Assigned task> Somewhere below are a line with "At what coordinates should I click to accomplish: Sort" and a later line with "The image size is (1503, 812).". Output exactly those lines and all lines between them.

Recorded information>
=-=-=-=-=
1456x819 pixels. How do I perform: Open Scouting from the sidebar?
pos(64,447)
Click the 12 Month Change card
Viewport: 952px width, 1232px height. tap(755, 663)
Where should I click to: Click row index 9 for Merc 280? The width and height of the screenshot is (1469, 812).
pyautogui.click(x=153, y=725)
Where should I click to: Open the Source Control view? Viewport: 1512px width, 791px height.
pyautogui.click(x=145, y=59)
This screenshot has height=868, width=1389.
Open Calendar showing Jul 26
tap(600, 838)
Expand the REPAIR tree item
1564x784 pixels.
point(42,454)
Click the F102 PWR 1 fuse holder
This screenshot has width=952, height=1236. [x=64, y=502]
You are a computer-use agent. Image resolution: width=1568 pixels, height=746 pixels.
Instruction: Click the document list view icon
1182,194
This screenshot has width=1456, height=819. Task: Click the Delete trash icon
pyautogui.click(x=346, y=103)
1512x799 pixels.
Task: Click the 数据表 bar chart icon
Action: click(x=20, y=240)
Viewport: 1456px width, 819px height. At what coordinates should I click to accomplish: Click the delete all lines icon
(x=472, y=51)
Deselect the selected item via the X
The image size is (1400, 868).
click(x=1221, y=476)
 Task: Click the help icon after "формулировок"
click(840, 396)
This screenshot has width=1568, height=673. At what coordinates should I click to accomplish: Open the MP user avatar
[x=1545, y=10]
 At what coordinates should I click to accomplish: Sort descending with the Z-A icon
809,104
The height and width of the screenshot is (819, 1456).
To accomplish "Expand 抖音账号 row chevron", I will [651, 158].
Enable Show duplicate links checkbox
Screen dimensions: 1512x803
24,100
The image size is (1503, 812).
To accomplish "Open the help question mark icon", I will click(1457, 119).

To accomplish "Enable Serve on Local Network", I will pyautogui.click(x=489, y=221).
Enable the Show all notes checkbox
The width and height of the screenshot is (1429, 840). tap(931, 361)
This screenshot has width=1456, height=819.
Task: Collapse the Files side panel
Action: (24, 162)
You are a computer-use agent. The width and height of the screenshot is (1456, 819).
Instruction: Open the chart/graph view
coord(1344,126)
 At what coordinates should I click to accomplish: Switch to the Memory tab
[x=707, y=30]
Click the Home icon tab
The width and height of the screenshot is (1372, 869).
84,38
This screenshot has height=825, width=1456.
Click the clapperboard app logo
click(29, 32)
=-=-=-=-=
Task answer>
 At what coordinates should I click to accomplish: Sort descending with the Z-A icon
809,104
The height and width of the screenshot is (819, 1456).
To accomplish "Expand 抖音账号 row chevron", I will [651, 158].
Enable Show duplicate links checkbox
Screen dimensions: 1512x803
24,100
The image size is (1503, 812).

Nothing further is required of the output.